Mom met me at the elevator looking good in a new and fashionable top in her signature rusts and oranges. On the way to the dentist she said, “I would very much like to go to Safeway when I’m done at the dentist. I’m almost out of cat food.” She turned down my offer of doing the cat food run for her during her appointment, despite my concern that she might not feel up to the grocery after two hours in the dentist’s chair.
She was taken back soon after we arrived, and I strolled the neighborhood. The first phone call from the office was about mom’s concern over the cost. I asked them to let her know it was taken care of, and then voiced, “She can’t not have this work done.” The second call brought me back to the office. Mom needed to talk to me. When I got there she said, “I had NO idea this appointment would take SO long.” I replied that it was a two hour appointment, which was a long time to sit in the dentist’s chair. I made sure to wink at the doc. On my way back out I paid the half of the out-of-pocket amount, so as to reduce the chances that mom would worry about cost. The doctor walked her out at the end of the procedure, and sat down to talk with us. Really, he was talking with me, and was able to flawlessly include mom when something one of us said caught her attention.

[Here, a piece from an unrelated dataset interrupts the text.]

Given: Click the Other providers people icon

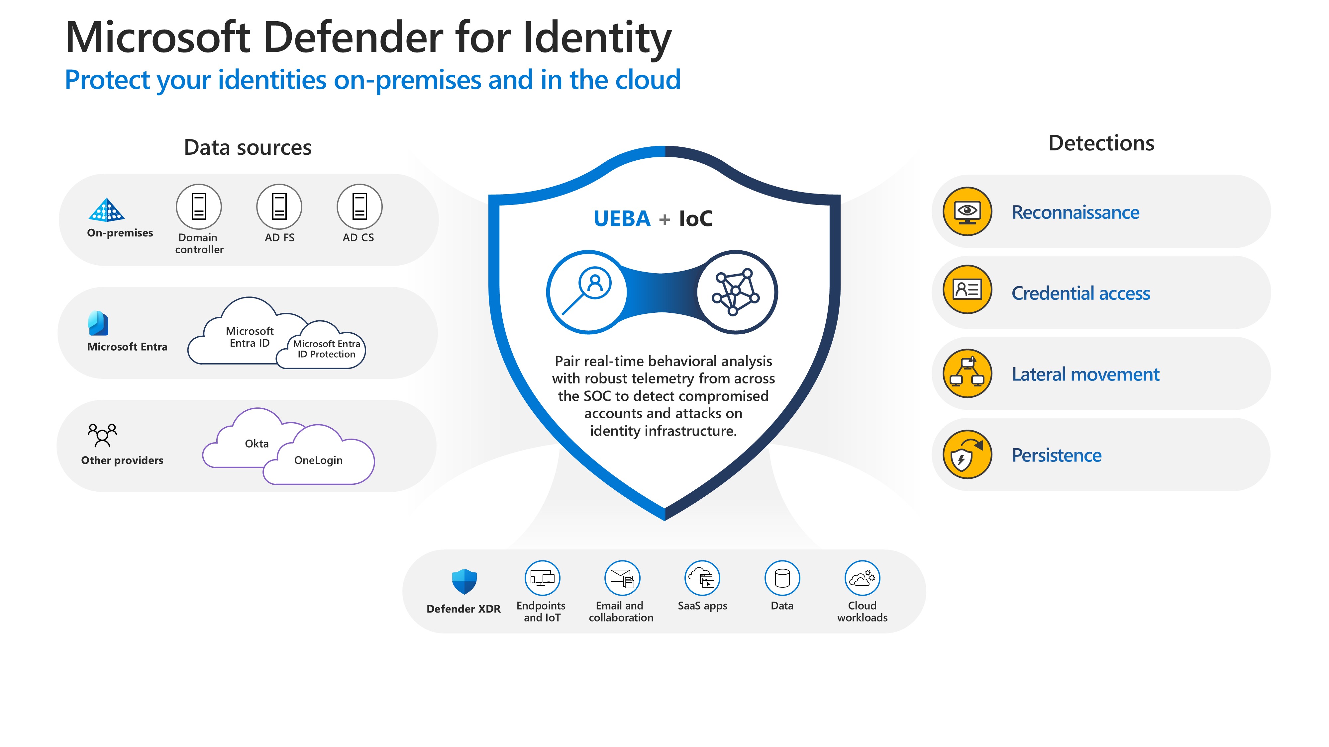Looking at the screenshot, I should coord(102,435).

He took me back to see mom’s x-rays. It turns out there’s another tooth, with a crown, that has decay. After a careful conversation, which included topics such as quality of life, money, time, how far does one take dental procedures with someone who is 83 and has a life-limiting disease etc, I decided that we should repair the tooth (yet another crown) now, rather than put a watch on it. The doc suggested that we don’t tell mom that additional work is being done, but rather say we’re ‘working on the right side.’

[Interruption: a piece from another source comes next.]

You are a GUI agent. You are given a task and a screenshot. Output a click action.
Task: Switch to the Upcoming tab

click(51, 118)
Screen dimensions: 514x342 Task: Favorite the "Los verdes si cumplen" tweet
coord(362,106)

Between phone calls from the office, my daughter called me. She happened to be working in mom’s community today. She asked me to pick up an over the counter medication for mom. I asked her what kind of cat food Elvis ate. After finding the cat food, my kiddo looked in mom’s fridge and said, “Eewwwwww.” She removed a number of rotten things, amongst them a piece of brie that was black. At least the fridge is small.
Mom was ready to put her feet up when we got back to the community. I took my leave.
A side note: After coming unhinged that one of the public bathrooms at the community was out of toilet paper the other day, mom has been hoarding TP in her room. The GM shared this with me and my daughter this morning. I smiled and said, “We all have that ‘thing’ that makes us feel secure. Our cousin needs Cheetos in the house to feel secure. When we were all in TX, we’d (me and my daughter) combine several open bags, and a new bag would show up!” The GM asked, “Crunchy or puffy.” I said, “Crunchy for sure.” He smiled and showed us Cheeto dust on his fingers!